To be done: Reproduce the post about the Nagasaki column from "Posted on 11/03/2007" up to and including "the women wicky-wacky-woo...", swapping "column" for "article".

Posted on 11/03/2007 6:17:01 AM PDT by Rummyfan

Dear Mark, Right until his death this week, General Paul Tibbets, the pilot of the Enola Gay, told everyone that he slept with a clear conscience every night. You wrote a very powerful column on Hiroshima's lessons for the Iraq war a couple of years ago. Could you reprint it?

J Davenport Mississauga, Ontario

MARK SAYS: Well, it was not General Tibbets' bomb that prompted the column but its companion. But, whether Hiroshima or Nagasaki, the point of the column remains:

Iraqi wacky woo from The Irish Times, August 1st 2005

Until 60 years ago, all Nagasaki meant to most westerners was the setting for Madame Butterfly and a novelty pop song from the 1920s:

Back in Nagasaki Where the fellers chew tobaccy And the women wicky-wacky-woo...

Fats Waller, Cab Calloway, the Mills Brothers, Benny Goodman, Django Reinhardt - there was no shortage of recordings of "Nagasaki" through the 1930s and early 1940s - up to, oh, about two minutes past 11 on the morning of August 9th, 1945. And since then, well, you don't hear the song too much anymore. Nagasaki joined Hiroshima as a one-word shorthand for events beyond the scale of Tin Pan Alley exotica.

Sometimes the transformative event comes in an instant, as it did out of the skies from a B-29 60 Augusts ago. Sometimes the transformation is slower and less perceptible: The United States that so confidently nuked two Japanese cities is as lost to us as the old pre-mushroom cloud Nagasaki. In what circumstances would Washington nuke an enemy today? Were we to rerun the second World War, advisers to the president would counsel against the poor optics of dropping the big one, problems keeping allies on board, media storm, congressional inquiries, UN resolutions, NGOs making a flap, etc. And chances are the administration would opt to slug it out town for town in a conventional invasion costing a million casualties.

Entries on locating words and elements

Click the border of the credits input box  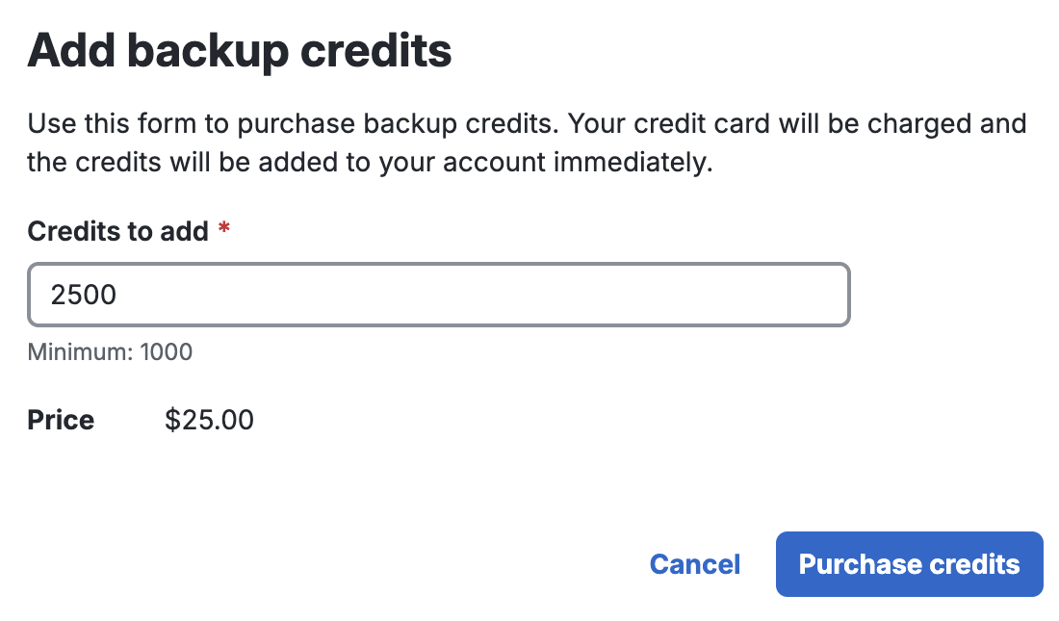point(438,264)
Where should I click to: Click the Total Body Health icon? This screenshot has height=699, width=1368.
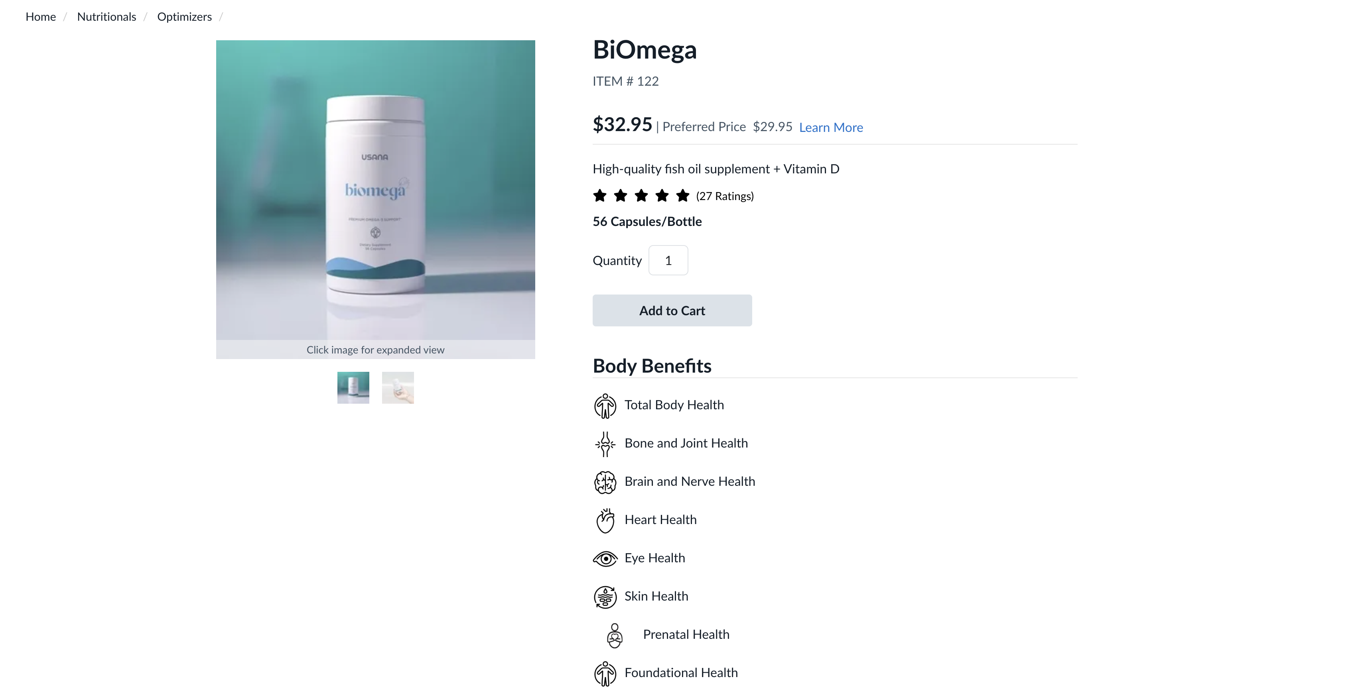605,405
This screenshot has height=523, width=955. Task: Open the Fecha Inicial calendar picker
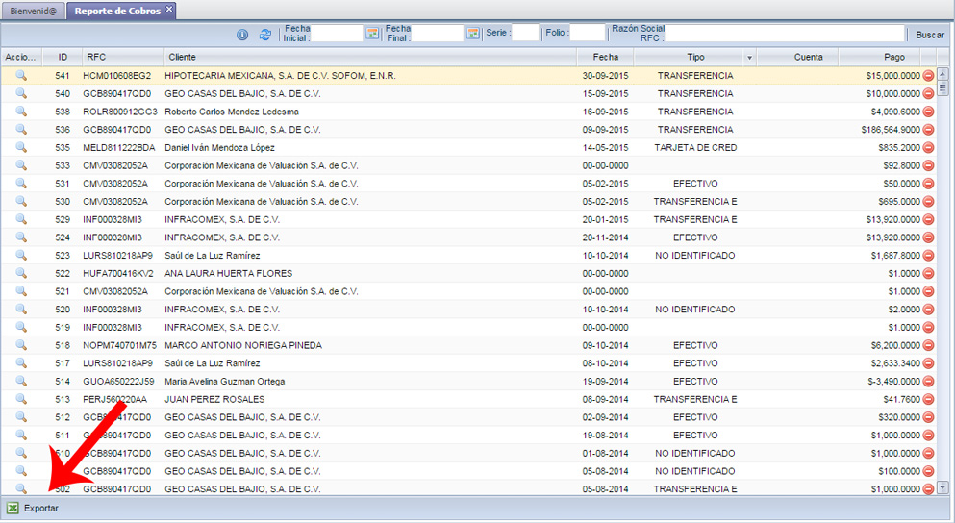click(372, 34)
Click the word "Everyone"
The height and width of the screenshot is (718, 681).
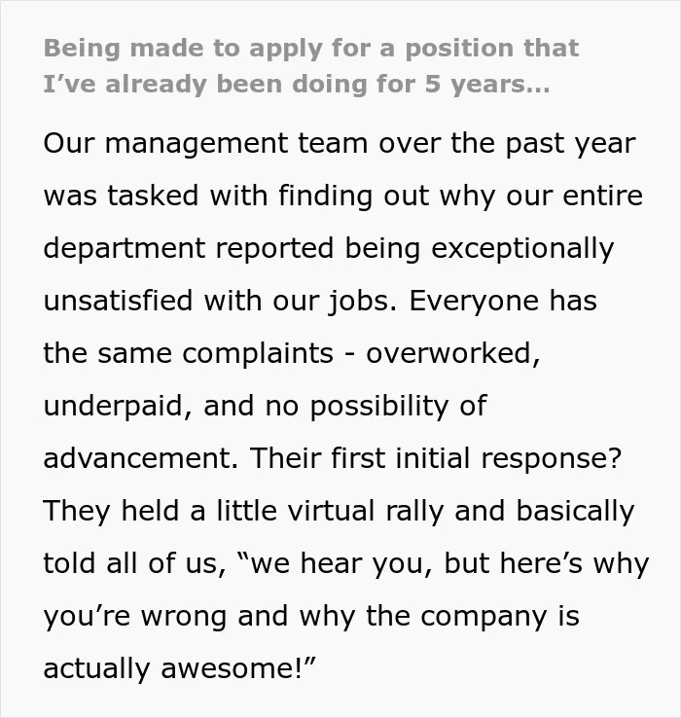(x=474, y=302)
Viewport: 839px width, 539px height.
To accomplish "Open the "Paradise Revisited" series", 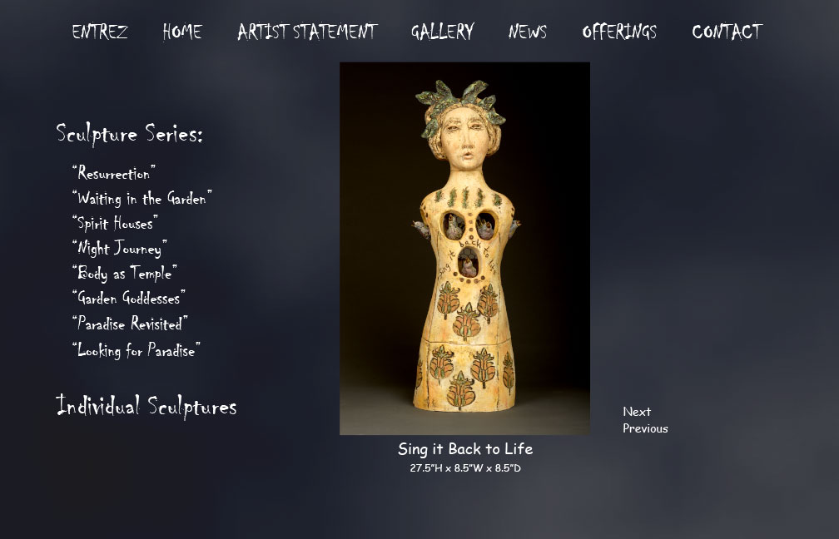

Output for this task:
Posted on 11/03/2007 6:17:01 AM PDT by Rummyfan

Dear Mark, Right until his death this week, General Paul Tibbets, the pilot of the Enola Gay, told everyone that he slept with a clear conscience every night. You wrote a very powerful article on Hiroshima's lessons for the Iraq war a couple of years ago. Could you reprint it?

J Davenport Mississauga, Ontario

MARK SAYS: Well, it was not General Tibbets' bomb that prompted the article but its companion. But, whether Hiroshima or Nagasaki, the point of the article remains:

Iraqi wacky woo from The Irish Times, August 1st 2005

Until 60 years ago, all Nagasaki meant to most westerners was the setting for Madame Butterfly and a novelty pop song from the 1920s:

Back in Nagasaki Where the fellers chew tobaccy And the women wicky-wacky-woo...